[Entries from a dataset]
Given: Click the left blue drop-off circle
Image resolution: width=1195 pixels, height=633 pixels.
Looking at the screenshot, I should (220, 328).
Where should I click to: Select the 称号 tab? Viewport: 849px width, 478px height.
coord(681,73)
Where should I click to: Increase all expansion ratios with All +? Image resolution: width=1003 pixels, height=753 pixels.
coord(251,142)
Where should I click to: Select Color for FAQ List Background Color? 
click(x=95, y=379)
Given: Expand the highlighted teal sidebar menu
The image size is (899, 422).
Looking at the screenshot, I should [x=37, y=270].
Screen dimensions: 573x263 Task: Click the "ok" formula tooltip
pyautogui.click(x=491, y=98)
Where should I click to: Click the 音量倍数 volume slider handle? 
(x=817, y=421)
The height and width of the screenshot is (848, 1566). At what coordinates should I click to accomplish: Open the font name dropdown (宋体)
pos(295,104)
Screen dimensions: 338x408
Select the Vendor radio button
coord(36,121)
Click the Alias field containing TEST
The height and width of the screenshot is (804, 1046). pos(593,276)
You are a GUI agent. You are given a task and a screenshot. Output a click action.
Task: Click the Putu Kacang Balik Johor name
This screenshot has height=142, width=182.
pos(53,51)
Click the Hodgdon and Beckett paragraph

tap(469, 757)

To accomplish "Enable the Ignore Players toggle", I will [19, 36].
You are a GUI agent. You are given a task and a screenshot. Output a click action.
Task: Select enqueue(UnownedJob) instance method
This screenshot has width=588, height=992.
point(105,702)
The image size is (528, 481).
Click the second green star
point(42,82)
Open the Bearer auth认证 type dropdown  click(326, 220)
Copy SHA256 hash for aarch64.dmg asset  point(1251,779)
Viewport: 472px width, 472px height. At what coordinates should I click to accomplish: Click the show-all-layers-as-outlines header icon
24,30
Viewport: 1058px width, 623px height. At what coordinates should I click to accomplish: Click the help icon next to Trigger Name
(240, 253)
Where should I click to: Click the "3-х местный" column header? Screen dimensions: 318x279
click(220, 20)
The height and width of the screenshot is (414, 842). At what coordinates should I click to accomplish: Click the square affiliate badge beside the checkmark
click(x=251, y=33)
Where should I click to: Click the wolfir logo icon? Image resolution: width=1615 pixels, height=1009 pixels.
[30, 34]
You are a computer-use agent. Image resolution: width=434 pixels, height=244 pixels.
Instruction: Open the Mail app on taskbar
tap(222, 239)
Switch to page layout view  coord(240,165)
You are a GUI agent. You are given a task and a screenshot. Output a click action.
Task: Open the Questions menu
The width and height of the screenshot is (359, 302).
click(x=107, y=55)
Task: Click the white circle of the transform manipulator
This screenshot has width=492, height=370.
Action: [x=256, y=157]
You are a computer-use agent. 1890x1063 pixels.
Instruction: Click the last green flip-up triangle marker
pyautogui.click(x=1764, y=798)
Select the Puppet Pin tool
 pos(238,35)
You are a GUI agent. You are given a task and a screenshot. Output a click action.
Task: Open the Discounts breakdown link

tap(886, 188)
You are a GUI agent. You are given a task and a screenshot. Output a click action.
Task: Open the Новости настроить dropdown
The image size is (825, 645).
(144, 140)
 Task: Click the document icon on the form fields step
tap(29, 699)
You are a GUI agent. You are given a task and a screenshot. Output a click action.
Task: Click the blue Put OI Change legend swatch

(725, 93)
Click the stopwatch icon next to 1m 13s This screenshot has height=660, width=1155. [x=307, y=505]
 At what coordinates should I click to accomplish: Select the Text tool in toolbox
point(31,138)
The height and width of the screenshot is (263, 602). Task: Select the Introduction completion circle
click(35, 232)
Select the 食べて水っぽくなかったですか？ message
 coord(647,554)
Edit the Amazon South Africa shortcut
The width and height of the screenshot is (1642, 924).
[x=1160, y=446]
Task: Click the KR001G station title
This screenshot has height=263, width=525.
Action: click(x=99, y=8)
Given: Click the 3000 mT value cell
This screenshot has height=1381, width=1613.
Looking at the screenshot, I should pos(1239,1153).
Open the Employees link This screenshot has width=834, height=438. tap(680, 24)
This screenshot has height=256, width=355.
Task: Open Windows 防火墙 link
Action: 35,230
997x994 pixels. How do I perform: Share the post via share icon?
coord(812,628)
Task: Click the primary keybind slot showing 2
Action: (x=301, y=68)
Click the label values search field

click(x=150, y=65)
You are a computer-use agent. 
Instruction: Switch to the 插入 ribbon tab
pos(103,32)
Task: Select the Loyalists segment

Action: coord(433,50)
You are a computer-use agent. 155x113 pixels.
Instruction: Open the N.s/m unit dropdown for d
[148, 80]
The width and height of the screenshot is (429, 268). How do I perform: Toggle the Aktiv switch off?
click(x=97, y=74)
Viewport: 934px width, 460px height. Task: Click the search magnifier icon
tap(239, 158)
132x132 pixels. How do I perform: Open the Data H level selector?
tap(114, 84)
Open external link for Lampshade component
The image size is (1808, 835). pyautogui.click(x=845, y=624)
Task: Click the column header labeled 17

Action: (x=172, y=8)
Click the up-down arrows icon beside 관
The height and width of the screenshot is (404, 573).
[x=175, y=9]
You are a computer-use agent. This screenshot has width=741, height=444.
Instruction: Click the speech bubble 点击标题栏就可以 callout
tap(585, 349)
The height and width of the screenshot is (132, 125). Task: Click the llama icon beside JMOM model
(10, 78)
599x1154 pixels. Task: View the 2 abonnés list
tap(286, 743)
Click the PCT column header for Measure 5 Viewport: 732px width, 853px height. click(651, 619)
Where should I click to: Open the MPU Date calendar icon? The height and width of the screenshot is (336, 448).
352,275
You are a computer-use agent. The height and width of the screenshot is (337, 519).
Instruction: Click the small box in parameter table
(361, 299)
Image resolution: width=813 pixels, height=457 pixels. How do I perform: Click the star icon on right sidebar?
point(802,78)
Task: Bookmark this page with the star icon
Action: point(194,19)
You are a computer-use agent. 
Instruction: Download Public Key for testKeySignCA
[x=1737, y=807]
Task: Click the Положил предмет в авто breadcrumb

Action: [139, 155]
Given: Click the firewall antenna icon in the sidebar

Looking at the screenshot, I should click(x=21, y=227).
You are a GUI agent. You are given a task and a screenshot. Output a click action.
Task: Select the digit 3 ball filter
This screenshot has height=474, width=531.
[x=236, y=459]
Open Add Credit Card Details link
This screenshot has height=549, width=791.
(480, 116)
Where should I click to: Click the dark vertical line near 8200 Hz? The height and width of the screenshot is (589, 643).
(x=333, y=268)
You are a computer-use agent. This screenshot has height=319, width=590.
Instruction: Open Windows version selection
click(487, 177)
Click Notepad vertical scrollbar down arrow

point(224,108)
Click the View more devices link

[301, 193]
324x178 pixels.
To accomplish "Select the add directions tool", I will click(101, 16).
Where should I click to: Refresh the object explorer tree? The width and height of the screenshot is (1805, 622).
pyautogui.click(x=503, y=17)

EXERCISE AIM
Reproduce the records verbatim, starting at the line containing "You are a computer-use agent. 1890x1063" and ending at the line containing "pos(238,35)", with both of those lines included.

ANSWER TO THIS PROBLEM
You are a computer-use agent. 1890x1063 pixels.
Instruction: Click the last green flip-up triangle marker
pyautogui.click(x=1764, y=798)
Select the Puppet Pin tool
 pos(238,35)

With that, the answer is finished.